Additional information on communication and conflict can be found in my book, The Power of Positive Confrontation.
From a Reader:
ReplyDeleteMake it clear that you don't discuss your personal life, so don't pussy-foot around. Set boundaries. Just say, "Thanks for asking, how was your weekend?" By veering him off the personal and refocusing the subject back to him, you are saying loud and clear that your personal life is your own business. He won't be intrusive again.
From a Reader:
ReplyDeleteBarbara, I really enjoyed your article. Thank you very much for sharing the link with us all. In particular, I like the approach of changing the subject when the awkward question is asked. May I add a suggestion to your wonderful list?
When a person encroaches on private matters, they may not be aware that this is an uncomfortable question. Not forgetting, we are often the ones who put others at ease with approaching us.
Most recently, I was taken back by a question directed to me. At first, I felt like my personal space had been intruded and that the one questioning me had no business doing so. This particular lady is an acquaintance in a large organization I frequently attend. After the second time, I began looking at my own ability to put others at ease. Rather than taking a defensive stance, I behaved politely and gave a respectful response - not answer.

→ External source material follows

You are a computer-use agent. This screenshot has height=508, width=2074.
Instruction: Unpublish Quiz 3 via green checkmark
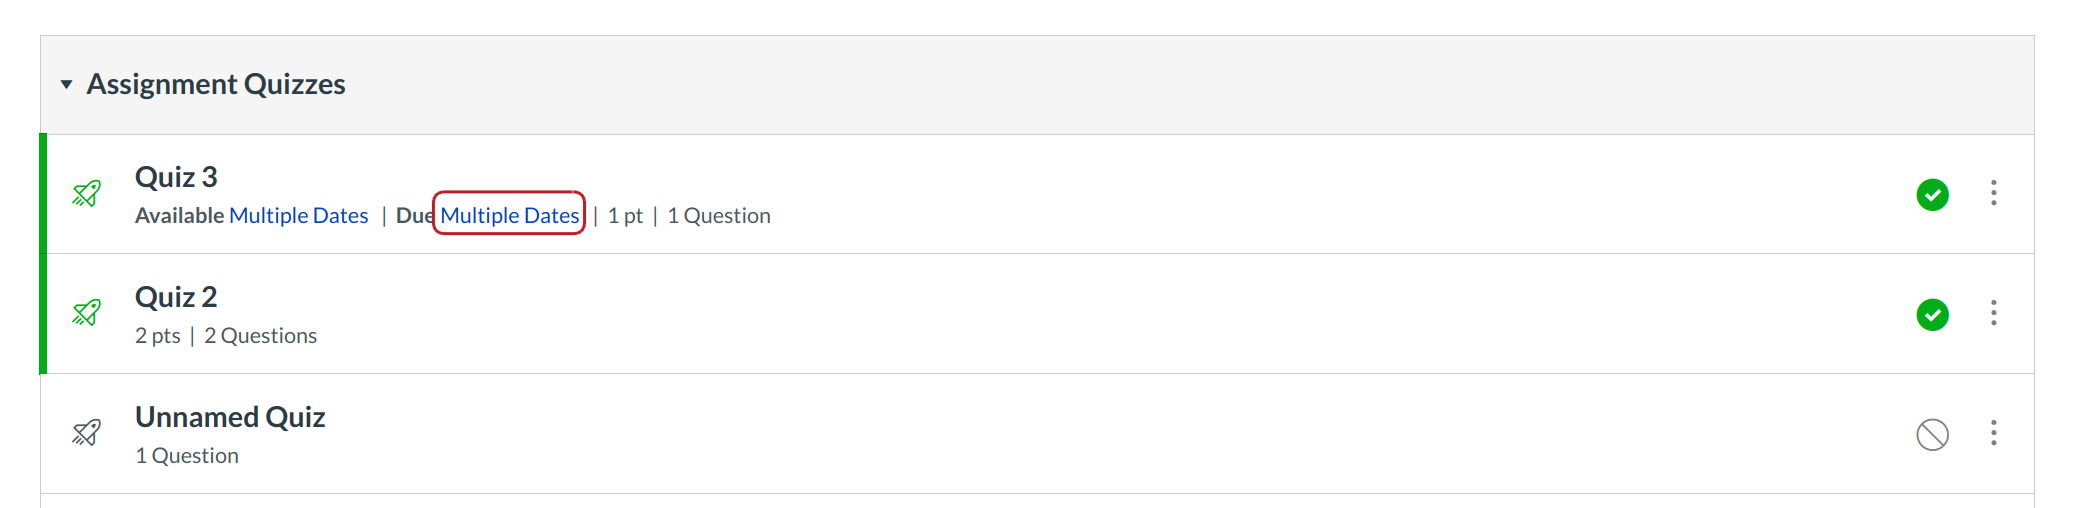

We should not fear being polite, yet provide a respectful response, rather than ignoring the question or the person's possible concern. For instance, I answered this lady with, "That is not an issue for me, but I thank you for your care and concern."
When I am faced with an uncomfortable situation, I make a simple statement like, "Everything happens for a reason. Thank you for asking." Although I do like the strategy of changing the subject, I would rather address the question politely, and be in control of the situation. This seems to diffuse the awkwardness and build more confidence for the next challenge that may come my way.
From a Reader:
ReplyDeleteI am enjoying this discussion, Barbara. Life creates so many ways to engage with people and if you do enjoy interactions, you are likely to come across many, many different people at various functions or in business. To a varying degree, we all learn and continue learning, that within a conversation where we do not quite know how to get out of it fast and with poise, what are our choices?
Another polite way to end or avoid an unwanted conversation, especially if you are in an awkward situation and caught off guard, is with preparedness. Having rehearsed in our mind for those unexpected interactions, will benefit us.
Very kindly but firmly say, "Excuse me, I need to take care of a few things at my desk. It was very nice to see you, ________." Placing a positive note at the end, with a smile, is what I consider a good delivery. The same words can be said, harshly. If you say it with sincerity and a smile, it comes across positively and is in fact, a polite delivery.
From a Reader:
ReplyDeleteIf I were the young man I would say " Sir, I am touched by your concern, but I have put this painful episode behind me and resolved never to talk about it. Thank you for asking, but I am sure you will understand my need to keep silent. Should I ever need to talk about it, you would be the person I would turn to... On another note, I am glad you’re here, as it gives me an opportunity to discuss the project. Shall we move to your office?!!”...(change the subject)
I agree, one should be prepared to tackle awkward questions and situations without coming across as brusque.
From a Reader:
ReplyDeleteI think that the more you say--more room for another party to develop unwanted conversation. The answer should be a really short or silent.